Here's what we learned from three of our artists - Carlos León, Jenna Spurlock and Alyssa Minko - each with their unique takes on the meaning of color and why they gravitate towards certain choices.

Carlos León's day job as a Color and Lighting Art Director means that on any given day, through rough sketches, Carlos is thinking deeply about the way in which color can inform story, say something about a character's emotional journey, set an atmosphere, a mood. Color can cue the viewer as to time of day, it can also set the stage for a conflict, for a resolution. It can tell us if someone is home. Which is why, when we got to talking about color, I was kinda surprised by his initial response: "There is a saying that I believe in - color gets all the credit but value does all of the work." And Carlos ought to know - he's been art director on films such as Soul (I remember filming him doing color keys for the Jazz club and NYC street scenes), Elemental, and Turning Red, among others. For Carlos, who is currently passionate about plein air painting, limiting his palette is a discipline that he is delights in. He loves the economy of it. And his go to tone - that rich rusty clay tone - is a nod to the first mark makers of the caves and the elemental nature of pigment.

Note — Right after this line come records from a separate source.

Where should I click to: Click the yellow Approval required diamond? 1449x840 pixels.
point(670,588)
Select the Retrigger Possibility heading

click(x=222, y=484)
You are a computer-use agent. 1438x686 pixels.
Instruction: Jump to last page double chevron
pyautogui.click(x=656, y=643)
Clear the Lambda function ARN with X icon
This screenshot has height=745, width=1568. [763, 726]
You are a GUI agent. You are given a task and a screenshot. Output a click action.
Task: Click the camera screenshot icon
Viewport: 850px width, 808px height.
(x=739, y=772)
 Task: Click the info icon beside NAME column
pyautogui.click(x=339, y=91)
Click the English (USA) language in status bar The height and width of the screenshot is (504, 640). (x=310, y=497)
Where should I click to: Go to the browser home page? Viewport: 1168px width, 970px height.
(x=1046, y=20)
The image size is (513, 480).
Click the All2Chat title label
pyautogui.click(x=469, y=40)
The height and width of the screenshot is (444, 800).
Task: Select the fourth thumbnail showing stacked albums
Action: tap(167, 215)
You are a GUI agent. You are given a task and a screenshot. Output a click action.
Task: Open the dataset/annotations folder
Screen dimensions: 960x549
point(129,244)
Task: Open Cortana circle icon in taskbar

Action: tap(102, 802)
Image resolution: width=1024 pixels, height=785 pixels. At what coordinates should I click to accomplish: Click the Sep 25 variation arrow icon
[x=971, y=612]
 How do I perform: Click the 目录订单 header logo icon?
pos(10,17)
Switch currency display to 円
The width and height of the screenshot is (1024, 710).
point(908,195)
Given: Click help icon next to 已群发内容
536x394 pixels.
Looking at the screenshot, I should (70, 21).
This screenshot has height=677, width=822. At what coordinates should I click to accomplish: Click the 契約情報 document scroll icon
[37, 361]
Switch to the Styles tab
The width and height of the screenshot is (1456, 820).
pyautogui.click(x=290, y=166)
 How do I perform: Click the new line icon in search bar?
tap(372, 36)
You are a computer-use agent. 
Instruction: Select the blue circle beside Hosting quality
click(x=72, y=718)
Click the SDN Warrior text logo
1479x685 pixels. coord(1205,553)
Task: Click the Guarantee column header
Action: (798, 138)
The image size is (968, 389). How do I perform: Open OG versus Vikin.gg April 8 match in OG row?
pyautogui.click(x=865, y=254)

Color can tell us if someone is home...

When I asked Jenna Spurlock about her vivid pink skies - a pushed hyperbole of our Bay Area dusk - she said humbly that she simply loves pink: "nothing intellectual about it, I just love it." But digging a little deeper Jenna talked about her roots, as someone who grew up in Florida, and for whom those bright pastels tether her to the magnificent natural beauty of the sunshine state. So inspired by the color, Jenna has said that at one point she'd decided her artistic project was going to involve painting every pink house she happened upon in San Francisco. She's still working on that project - there is an awful lot of pink homes here - a color that stakes a claim among the foggy grays of the marine layer. One of the things we love about Jenna's pink skies is the way that it evokes magic hour - that slice of the day when people are gathering, cooking dinner, getting cozy in their homes. Nothing says the world is quieting down so much as a bright pink sky - the day's final revolt of color before it dips to indigo. 

 

When Tony and I first met Alyssa Minko she was a vision in bright and earthy tones - a turmeric top and dusty clay red pants. For Alyssa, who speaks so eloquently about a childhood rife with chaos and violence, coming into a love of color was a long process, one that is connected to mental health and community. "I was kind of afraid of color once upon a time. I think being depressed and emo and an angsty child, like, I wear a lot of black. Color scared me." For Alyssa her expression of color, and her use of it in her paintings, was a process that is linked to healing, and to finding her community of artists among her Pixar colleagues. At Pixar Alyssa is a shading technical director, a job that involves imbuing objects - anything from tree bark to a spaceship interior - with color and texture. So she thinks about color a lot. A self-professed sunset-chaser, Alyssa's newly found embracing of color is still new, still evolving It expresses a love of nature and its ability to stop us in our tracks. It connects her to growth, to vibrancy, to positivity. To sunsets and sunrises. Color connects her to a tomorrow. As she so eloquently will say, color and her discovery of it through her art practice is inextricably linked with her daily process of "finding a reason to stay."